Round-leaved wintergreen is not used in official medicine, but is popular in homeopathy and in folk medicine around the world.
It was found that the Indians of North America were the first to use wintergreen as a remedy, who prepared a healing drink from its leaves. In Russia, this plant was often brewed as tea and used to make wine.
Slavic herbalists used decoctions of the plant for various diseases of the kidneys and excretory system, for dropsy, infertility and female diseases. In China, this medicinal plant has been successfully used as a herbal antibiotic for many centuries. In addition, the essential oil of wintergreen round-leaved, due to its ability to provide sedative, warming and analgesic effects, is successfully used by Chinese medicine for the preparation of medicinal ointments for the treatment of myositis, arthritis, arthrosis and other joint diseases, as well as for sprains. Tibetan healers use wintergreen preparations for liver diseases, bone tuberculosis and various fevers.
Modern dietary supplements and herbal teas with wintergreen have a tonic, antioxidant and restorative effect on the body. Decoctions and infusions from plant leaves are used as a diuretic, bactericidal agent for various diseases of the digestive and excretory systems, in gynecology - for inflammatory and adhesions.
European studies have shown that preparations of the round-leaved wintergreen have a pronounced bactericidal effect against putrefactive bacteria that multiply in the oral cavity. Therefore, the extract of the leaves of the wintergreen is used in dental practice for the treatment of inflammatory processes in the oral cavity and for the prevention of scurvy.
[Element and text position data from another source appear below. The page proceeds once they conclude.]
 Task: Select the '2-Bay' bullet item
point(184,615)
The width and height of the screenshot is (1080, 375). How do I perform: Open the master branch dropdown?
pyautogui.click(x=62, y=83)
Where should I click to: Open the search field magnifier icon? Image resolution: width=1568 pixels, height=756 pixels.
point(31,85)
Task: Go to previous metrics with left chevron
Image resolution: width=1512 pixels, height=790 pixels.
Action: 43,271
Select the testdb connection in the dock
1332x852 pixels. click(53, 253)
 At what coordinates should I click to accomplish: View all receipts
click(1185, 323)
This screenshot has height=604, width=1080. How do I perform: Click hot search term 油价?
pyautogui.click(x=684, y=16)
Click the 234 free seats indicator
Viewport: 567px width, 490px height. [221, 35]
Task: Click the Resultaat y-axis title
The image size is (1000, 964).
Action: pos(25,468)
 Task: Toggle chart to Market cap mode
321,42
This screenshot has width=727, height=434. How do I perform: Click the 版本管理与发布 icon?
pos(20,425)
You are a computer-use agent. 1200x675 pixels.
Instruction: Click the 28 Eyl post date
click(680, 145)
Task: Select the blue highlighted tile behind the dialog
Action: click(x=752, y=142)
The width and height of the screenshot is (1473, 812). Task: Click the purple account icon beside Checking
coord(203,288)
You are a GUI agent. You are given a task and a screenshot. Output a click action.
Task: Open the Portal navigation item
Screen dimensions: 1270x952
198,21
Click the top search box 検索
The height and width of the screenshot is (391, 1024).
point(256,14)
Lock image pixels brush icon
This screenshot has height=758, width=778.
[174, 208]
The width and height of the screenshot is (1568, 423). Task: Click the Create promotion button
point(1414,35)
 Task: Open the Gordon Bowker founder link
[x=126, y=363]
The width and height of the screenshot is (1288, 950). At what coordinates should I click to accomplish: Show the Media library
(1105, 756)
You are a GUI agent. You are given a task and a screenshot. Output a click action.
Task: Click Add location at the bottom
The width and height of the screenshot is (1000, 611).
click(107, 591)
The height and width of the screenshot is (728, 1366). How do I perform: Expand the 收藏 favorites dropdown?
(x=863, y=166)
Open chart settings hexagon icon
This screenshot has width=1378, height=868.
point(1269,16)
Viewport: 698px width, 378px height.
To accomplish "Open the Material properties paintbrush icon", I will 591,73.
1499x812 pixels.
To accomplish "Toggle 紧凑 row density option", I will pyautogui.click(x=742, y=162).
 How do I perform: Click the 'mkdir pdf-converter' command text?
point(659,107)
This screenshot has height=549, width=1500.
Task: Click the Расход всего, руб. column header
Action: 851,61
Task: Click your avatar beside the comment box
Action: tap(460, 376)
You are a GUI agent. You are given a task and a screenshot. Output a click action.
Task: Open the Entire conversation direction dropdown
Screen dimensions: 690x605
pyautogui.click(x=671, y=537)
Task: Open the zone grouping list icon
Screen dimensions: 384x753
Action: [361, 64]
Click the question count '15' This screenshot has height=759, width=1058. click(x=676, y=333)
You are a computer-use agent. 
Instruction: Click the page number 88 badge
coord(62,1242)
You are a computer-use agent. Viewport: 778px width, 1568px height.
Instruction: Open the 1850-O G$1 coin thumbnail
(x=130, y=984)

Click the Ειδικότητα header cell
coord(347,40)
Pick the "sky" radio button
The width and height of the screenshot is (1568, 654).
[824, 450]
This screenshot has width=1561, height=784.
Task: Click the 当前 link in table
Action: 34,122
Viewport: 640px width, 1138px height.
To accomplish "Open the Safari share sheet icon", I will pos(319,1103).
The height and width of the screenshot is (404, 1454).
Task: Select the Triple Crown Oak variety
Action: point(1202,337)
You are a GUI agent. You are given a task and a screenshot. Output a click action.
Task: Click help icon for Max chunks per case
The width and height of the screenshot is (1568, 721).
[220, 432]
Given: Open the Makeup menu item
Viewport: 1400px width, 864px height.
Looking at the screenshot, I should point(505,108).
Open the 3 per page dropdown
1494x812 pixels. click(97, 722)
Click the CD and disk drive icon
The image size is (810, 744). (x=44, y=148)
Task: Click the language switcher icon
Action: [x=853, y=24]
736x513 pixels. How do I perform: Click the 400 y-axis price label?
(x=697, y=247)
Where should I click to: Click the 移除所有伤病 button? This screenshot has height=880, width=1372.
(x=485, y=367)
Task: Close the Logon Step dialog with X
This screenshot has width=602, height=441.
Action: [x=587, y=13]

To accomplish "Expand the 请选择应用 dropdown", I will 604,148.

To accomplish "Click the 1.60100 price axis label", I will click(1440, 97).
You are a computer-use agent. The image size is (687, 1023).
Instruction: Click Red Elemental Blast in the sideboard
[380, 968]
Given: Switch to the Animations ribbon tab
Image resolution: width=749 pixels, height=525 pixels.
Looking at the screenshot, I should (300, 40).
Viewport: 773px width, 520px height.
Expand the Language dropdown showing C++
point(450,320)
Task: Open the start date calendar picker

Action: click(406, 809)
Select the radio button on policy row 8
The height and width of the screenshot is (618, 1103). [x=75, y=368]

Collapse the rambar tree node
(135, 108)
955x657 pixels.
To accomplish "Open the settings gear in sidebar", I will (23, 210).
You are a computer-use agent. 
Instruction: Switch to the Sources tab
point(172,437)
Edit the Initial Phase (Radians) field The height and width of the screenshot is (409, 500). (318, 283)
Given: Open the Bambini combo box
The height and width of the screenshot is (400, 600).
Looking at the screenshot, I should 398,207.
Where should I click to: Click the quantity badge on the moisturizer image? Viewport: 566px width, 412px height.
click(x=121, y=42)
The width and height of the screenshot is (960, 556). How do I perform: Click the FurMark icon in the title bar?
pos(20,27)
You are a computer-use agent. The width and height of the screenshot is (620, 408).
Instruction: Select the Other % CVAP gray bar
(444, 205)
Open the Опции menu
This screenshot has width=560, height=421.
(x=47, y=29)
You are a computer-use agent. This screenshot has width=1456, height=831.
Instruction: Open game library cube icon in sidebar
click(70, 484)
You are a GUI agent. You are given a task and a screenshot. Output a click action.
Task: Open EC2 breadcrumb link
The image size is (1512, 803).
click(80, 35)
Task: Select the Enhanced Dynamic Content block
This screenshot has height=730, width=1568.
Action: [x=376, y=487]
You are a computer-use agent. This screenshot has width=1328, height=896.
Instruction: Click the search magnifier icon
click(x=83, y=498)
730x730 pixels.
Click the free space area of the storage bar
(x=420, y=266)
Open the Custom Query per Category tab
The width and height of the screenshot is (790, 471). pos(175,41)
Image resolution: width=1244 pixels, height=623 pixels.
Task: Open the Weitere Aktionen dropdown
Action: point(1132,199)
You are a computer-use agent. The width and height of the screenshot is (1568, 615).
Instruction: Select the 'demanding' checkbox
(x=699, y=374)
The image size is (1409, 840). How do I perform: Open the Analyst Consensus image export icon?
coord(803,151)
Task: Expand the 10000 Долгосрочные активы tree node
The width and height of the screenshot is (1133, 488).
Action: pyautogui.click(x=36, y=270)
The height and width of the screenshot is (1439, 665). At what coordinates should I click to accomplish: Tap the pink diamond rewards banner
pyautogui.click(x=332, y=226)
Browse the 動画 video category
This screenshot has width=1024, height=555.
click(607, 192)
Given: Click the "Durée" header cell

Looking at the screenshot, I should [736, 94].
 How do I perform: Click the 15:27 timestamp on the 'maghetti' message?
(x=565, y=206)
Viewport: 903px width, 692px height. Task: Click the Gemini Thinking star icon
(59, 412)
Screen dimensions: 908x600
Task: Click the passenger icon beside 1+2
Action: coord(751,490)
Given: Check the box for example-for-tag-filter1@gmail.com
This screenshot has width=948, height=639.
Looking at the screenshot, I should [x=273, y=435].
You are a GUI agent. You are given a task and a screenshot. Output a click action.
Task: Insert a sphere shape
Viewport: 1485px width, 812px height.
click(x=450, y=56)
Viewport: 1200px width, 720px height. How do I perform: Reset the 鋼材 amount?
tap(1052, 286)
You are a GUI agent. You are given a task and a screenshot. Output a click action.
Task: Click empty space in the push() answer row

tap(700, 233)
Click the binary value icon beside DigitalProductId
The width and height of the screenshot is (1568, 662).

Tannins in the composition of this herb help to strengthen teeth and gums, actively fight against bad breath, which is used in medical and hygienic products based on the wintergreen.
Western European doctors have also revealed the ability of the wintergreen to lower blood glucose levels, so they use the means with the wintergreen for some forms of diabetes.
For medicinal purposes, the herb of the round-leaved wintergreen is harvested during flowering. The collected grass is dried by spreading it in a layer up to 3 cm in the shade under a canopy or in rooms that are well ventilated. The shelf life of medicinal raw materials is 1 year.
The leaves of the round-leaved wintergreen are also used for food purposes. In dried form, they are brewed instead of tea, they are used to prepare tonic drinks that not only relieve fatigue well, but also have a strong antimicrobial effect.
There are other, less common types of wintergreen. In the Central and Northern regions of the European part of Russia, there are green-flowered pear (Pyrola chlorantha) little different from round-leaved - the same dark green and leathery, glossy leaves, all and the difference in flowers, collected in a short rare brush with greenish flowers; medium wintergreen (Pyrola media), small wintergreen (Pyrola minor). The latter two are also used as medicinal plants. In the Urals, Siberia and the Far East, the red pear (Pyrola incarnata)having purple-red flowers. An inhabitant of the Arctic tundra, the large-flowered wintergreen (Pyrola grandiflora), a distinctive feature of which is a shortened raceme with 3-8 flowers and a slightly curved column. A native of the Far East, the wintergreen is reniform (Pyrola renifolia), which got its name for the fact that the outline of its leaves is very much like a bud.